С появлением интересов голова моя прояснилась, и в одинокие сосредоточенные дни меня вдруг обуревали мысли, буквально требовавшие выхода, а средство для этого одно — перо и чернила. Это накатывало, как приступ, и результат обычно был ничтожен. В сознании еще не вылепилась форма, готовая принять мои мысли, и воображение металось вслепую. Прежде я не задумывалась над тем, что писательство это работа. Боготворя литературу, я считала, что писательство это ниспосланный небом дар, им отмечены избранные, и не мне, простой смертной — звезд с неба не хватаю — отваживаться ступить туда, где обретаются одни боги.
Незадолго до этого меня подрядили регулярно давать статьи в один шведский журнал. Я, конечно, и не думала писать их сама: я поручила это одной своей подопечной, немолодой русской из бывших, которая, мне казалось, знаниями и способностями больше годилась для дела, чем я. Перед тем как отправлять статьи, я их перечитывала, вставляла фразу–другую, меняла пару слов. Гонорар, на французские деньги, совсем недурной, делился между автором и другими нуждающимися.
Зимою 1927 года, сразу после женитьбы брата, я сошлась с группой французов, увлекавшихся литературой и политикой. Встречались мы по–домашнему, и, к моему огромному удивлению, их увлекли мои истории. Они часами слушали рассказы о детстве и юности, расспрашивали о войне и революции. Они разговорили меня, и было одно удовольствие держать речь перед такими внимательными слушателями. Я в новом свете увидела свою жизнь, ее события предстали звеньями одной цепочки, неким пунктиром в общем движении. Признаюсь, я не думала, что это имеет какое то историческое значение, поскольку моя роль была незначительной, но обидно не оставить письменное свидетельство о делах и событиях, которым был очевидцем.

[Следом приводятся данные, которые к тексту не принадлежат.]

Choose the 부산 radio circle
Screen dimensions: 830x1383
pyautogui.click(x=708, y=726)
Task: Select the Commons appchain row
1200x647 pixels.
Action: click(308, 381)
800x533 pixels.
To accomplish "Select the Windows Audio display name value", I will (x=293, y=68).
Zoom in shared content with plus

Воображение готовно отозвалось. Вот тема, близкая мне во всех отношениях. Ободряемая друзьями, я села писать; у
меня не было выбора, ничто уже не могло меня остановить. Из подернутого дымкой прошлого выплывали давно забытые картины, подробные и яркие. Возвращались звуки и запахи. Пальцы осязали знакомые вещи. Я снова переживала тогдашние чувства, и переживала их с прежней силой. То рассмеюсь наедине с собой, а то навернутся слезы и оставят следы на странице.
Я писала медленно и обдуманно, получая несказанное удовольствие; счастье повернулось ко мне неожиданной стороной. Шли часы. Я писала по французски и законченный отрывок читала друзьям. Но писала я для себя, не думая ни о читателе, ни о публикации. Работа подвигалась медленно, по указке капризного вдохновения; я испытывала детский восторг, когда оно приходило, но никогда не торопила его. Казалось кощунством сесть за стол, не чувствуя особого подъема. Душевное расположение от меня не зависело, и, случалось, проходили недели, а я не написала ни единого слова. Но я не спешила.
Издатели шведского журнала, куда я поставляла статьи, досаждали мне просьбами написать для них воспоминания, но я неизменно отклоняла их предложение. Но однажды от издательского дома в Париж приехал агент и без посредников завел со мной этот разговор. Каким то образом прослышав, что я начала писать мемуары, он был особенно настойчив и сразу предложил большие деньги за оконченные главы. Мне позарез была нужна примерно такая сумма, и я согласилась. Немедленно был выписан чек, и я вручила ему свою необработанную даже писанину.
Этим дело не кончилось. Поскольку другого источника доходов не предвиделось, я подписала соглашение, по которому обязалась давать продолжение отдельными статьями, и за каждую они будут платить. Но в целом эта затея была мне не по душе; мне казалось, я продаю нечто такое, от чего не вправе избавляться. Вдобавок я сознавала, что публикация моих воспоминаний вызовет массу критических отзывов и я наверняка наживу себе врагов. Так и случилось: до выхода статей отдельной книгой в Америке мои опусы поносили как могли, причем люди, не читавшие их, потому что публиковались они на шведском языке.
Я продолжала писать на досуге, у издателей скопилось достаточно материала. Но вот я кончила первую часть, с наслаждением писавшиеся детство и юность, и работа пошла труднее. Все реже тянуло меня к перу, а умения усадить себя за работу не было.
В начале того же лета Юсупов, у которого в Булони неподалеку от меня тоже был дом, предпринял попытки вернуть меня в свое окружение. Из Лондона Феликс с женой перебрались в Париж примерно тогда же, что и мы, в 1920 году, и время от времени мы встречались, но постоянных отношений уже не было.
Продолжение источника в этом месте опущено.